白老町にアイヌ文化の発信拠点、ウポポイが開業してから1年になりました。ウポポイは、アイヌの文化・歴史を発信し、理解を広げるという重要な役割を担います。この1年で見えた成果と課題を考えます。(苫小牧支局 中尾絢一)
ウポポイ1年、来場者はどう感じた?
ウポポイの約10ヘクタールの広大な敷地に点在するのは、北日本で初の国立博物館やアイヌの歌や踊りを鑑賞できるホールです。私はこの1年、道内からの来場者、全国からの修学旅行生、アイヌの人たちなど様々な人々にウポポイの印象を聞いてきました。

「ウポポイをきっかけにアイヌ民族を知った」「アイヌ文化について考える時間が増えた」など前向きな意見が多くあります。
一方で、課題として挙げられたのが「歴史的な展示が少ないのではないか」「差別を受けた体験が見えてこない」といった意見でした。つまり、明治以降の同化政策などで多くのアイヌの人たちが厳しい生活を余儀なくされた、いわゆる「負の歴史」についての発信が少ないというのです。
負の歴史の展示 少ない?
ウポポイではどう感じているのか。ウポポイの中核施設である国立アイヌ民族博物館の田村将人企画展示室長に話を聞きました。

国立アイヌ民族博物館企画展示室 田村将人室長
いわゆる負の歴史を展示から落として説明しているということはありません。ただ、これまで語られてきた歴史とは異なるため、一見すると負の歴史が少ないと感じる方々もいるかもしれません。
田村室長は、アイヌの視点から歴史を伝えている点が展示室の特徴だといいます。展示室にはアイヌに関わる出来事をまとめた年表があります。従来の教科書などで描かれていたのは、いわば「受け身のアイヌの歴史」。一方、博物館では「アイヌの視点に立った歴史」をまとめています。

--------------------

ウポポイ開業1年の記事は、最後の文の後どう続くでしょうか?その続きを書いてください。 この先の行は、ウポポイ開業1年の記事とは別の素材です。

> [データ抜粋]
--------------------

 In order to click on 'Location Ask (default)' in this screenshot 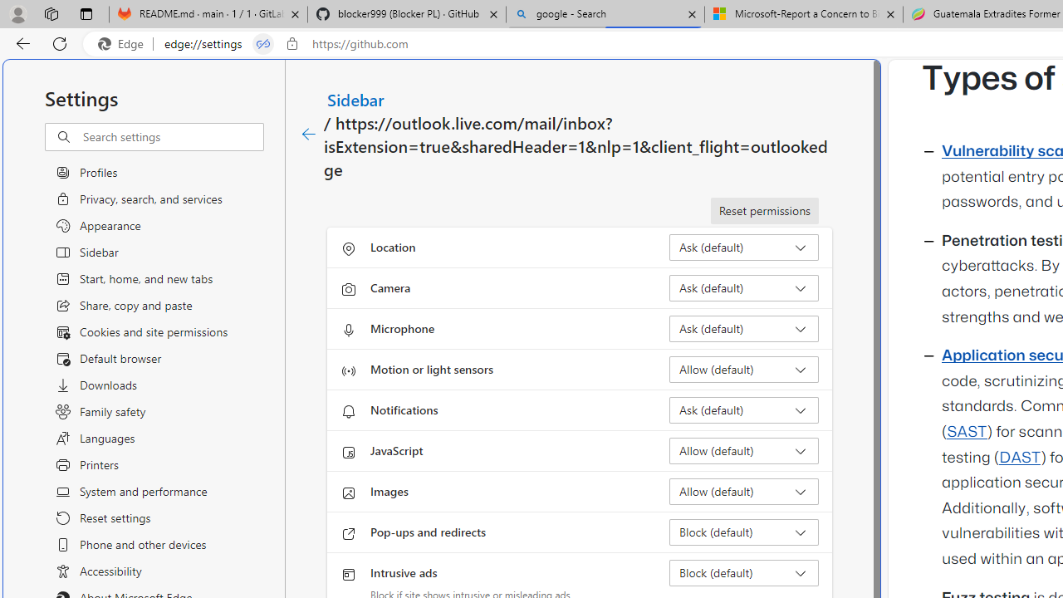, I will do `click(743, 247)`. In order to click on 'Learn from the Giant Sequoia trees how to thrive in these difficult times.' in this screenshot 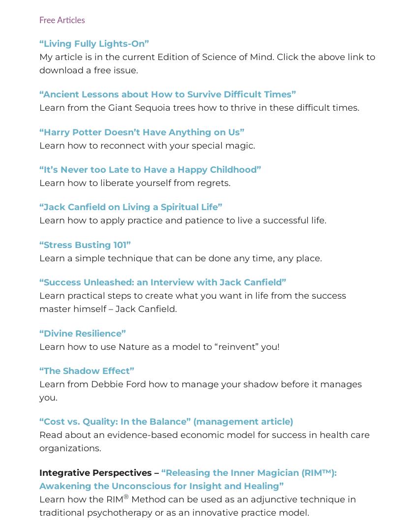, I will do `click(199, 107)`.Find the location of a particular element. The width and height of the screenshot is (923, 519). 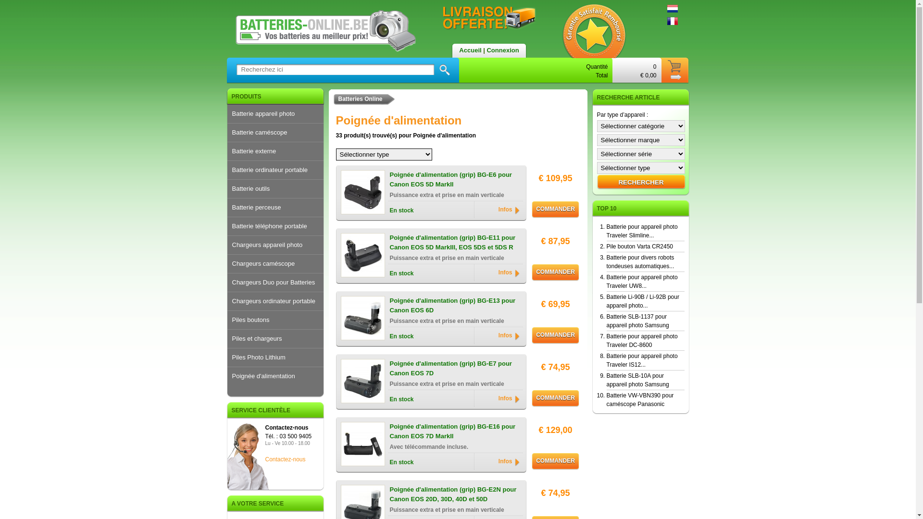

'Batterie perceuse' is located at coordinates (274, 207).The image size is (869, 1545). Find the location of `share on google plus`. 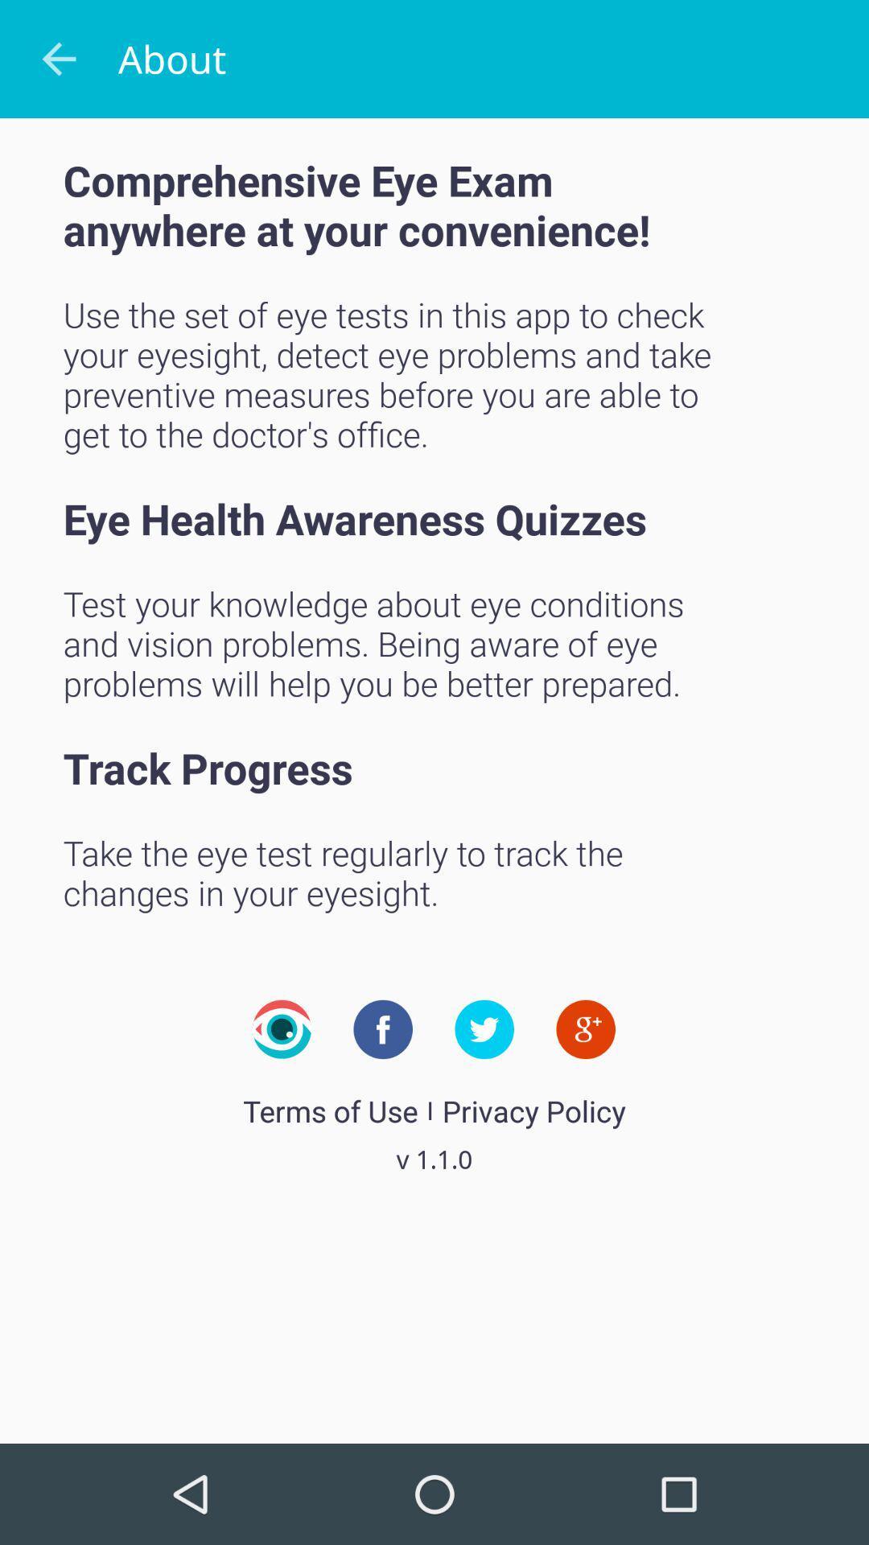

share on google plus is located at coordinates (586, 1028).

--------------------

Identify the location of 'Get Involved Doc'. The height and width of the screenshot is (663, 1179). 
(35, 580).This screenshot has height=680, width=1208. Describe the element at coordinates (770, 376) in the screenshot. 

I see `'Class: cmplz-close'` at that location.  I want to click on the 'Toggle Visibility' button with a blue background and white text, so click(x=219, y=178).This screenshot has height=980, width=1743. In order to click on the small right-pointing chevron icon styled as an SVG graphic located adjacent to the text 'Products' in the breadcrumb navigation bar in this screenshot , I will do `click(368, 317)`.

--------------------

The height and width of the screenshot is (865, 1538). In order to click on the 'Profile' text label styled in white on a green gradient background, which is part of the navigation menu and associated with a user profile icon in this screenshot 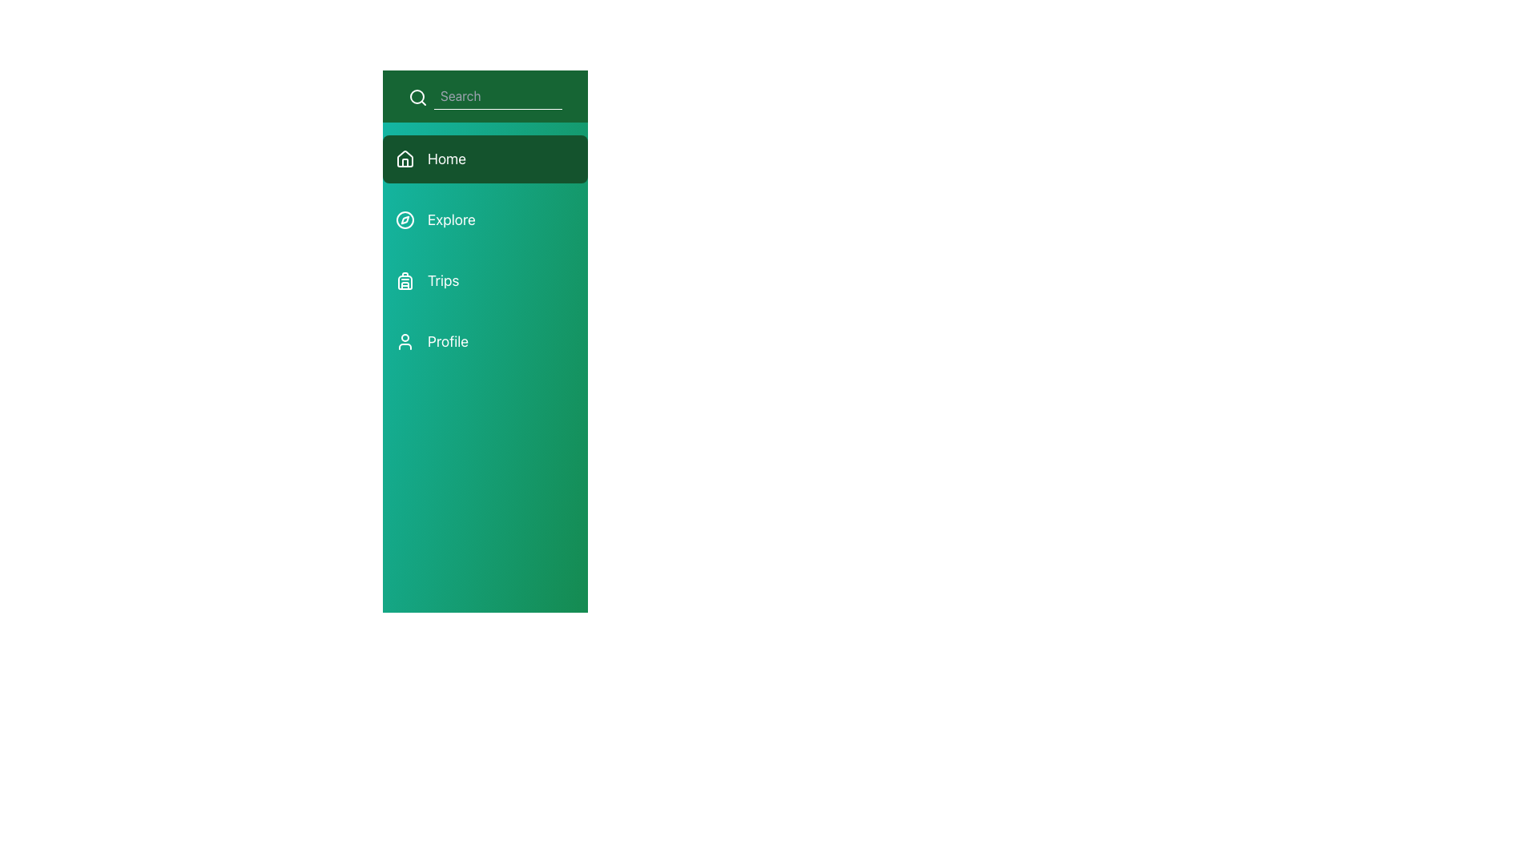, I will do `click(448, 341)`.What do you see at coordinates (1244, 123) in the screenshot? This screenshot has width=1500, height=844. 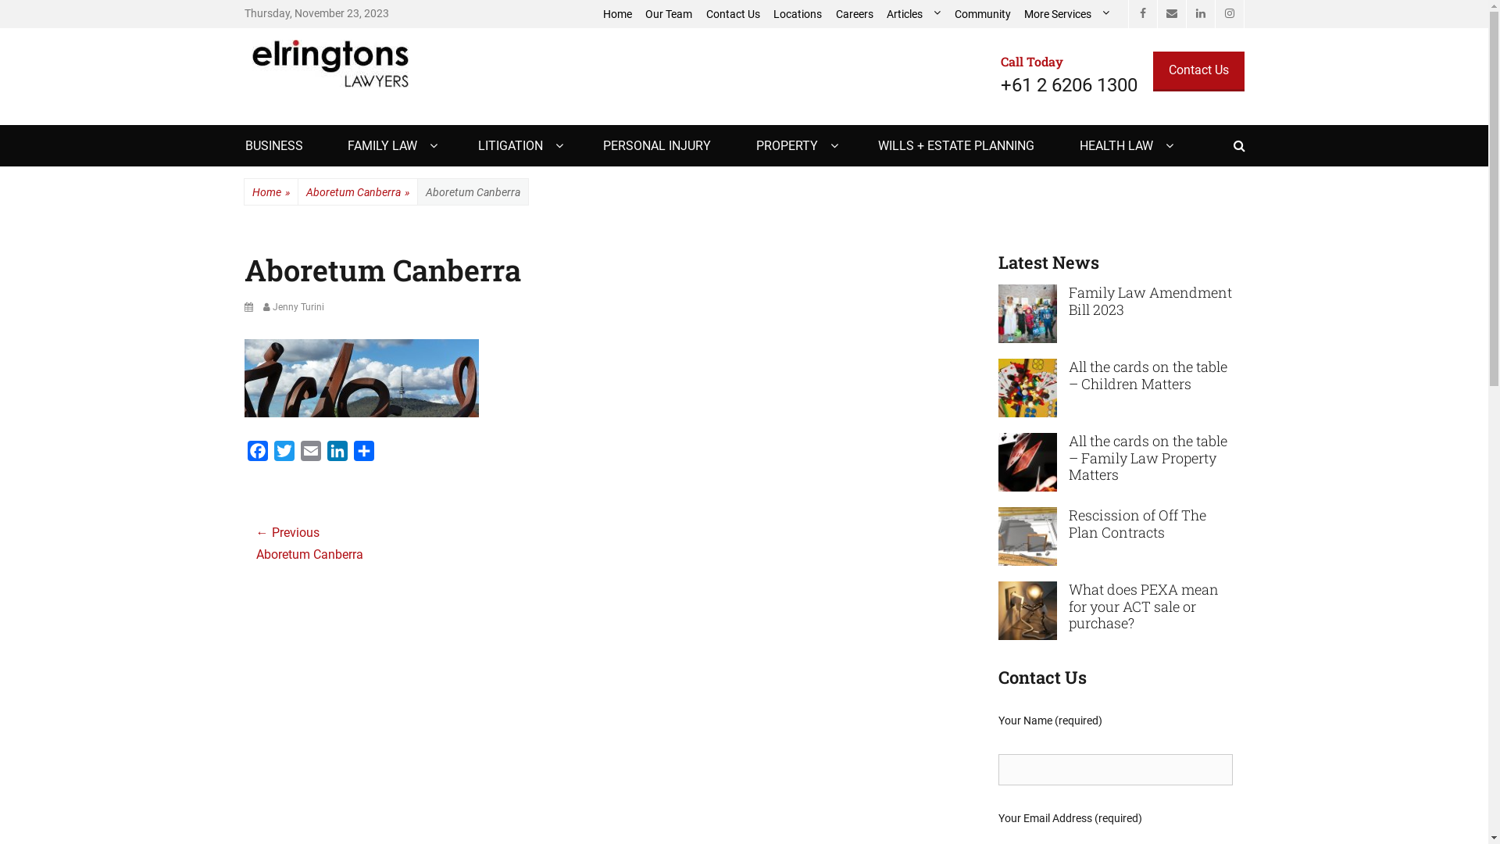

--------------------

> [回答はこちら]
例えば、明治以降の政策で、毒矢を使ったシカ猟が禁止させられたことについては、その事実だけではなく、猟銃の使い方を覚えて時代に立ち向かったという解説文を加えています。

主な来場者として想定するのは、アイヌ民族になじみが薄い全国からの小・中学生や高校生です。一面ばかりを強調するのではなく、時代、地域によってさまざまな状況があったことを広く伝える狙いがありました。
田村室長は、こうした展示での工夫が、従来、強調されてきた負の歴史を見えづらくしている可能性があるとも話しています。
また、歴史展示は他のテーマに比べて、資料よりも文字で説明するものが多く、博物館を訪れる人たちに短時間でどう理解してもらうかという課題もあります。
博物館では今後、展示を更新する上で、差別体験に関する表現をどのように伝えられるか、また、文字以外の方法でどう歴史をわかりやすく伝えられるか幅広く検討していきたいとしています。
慰霊施設を知っていますか?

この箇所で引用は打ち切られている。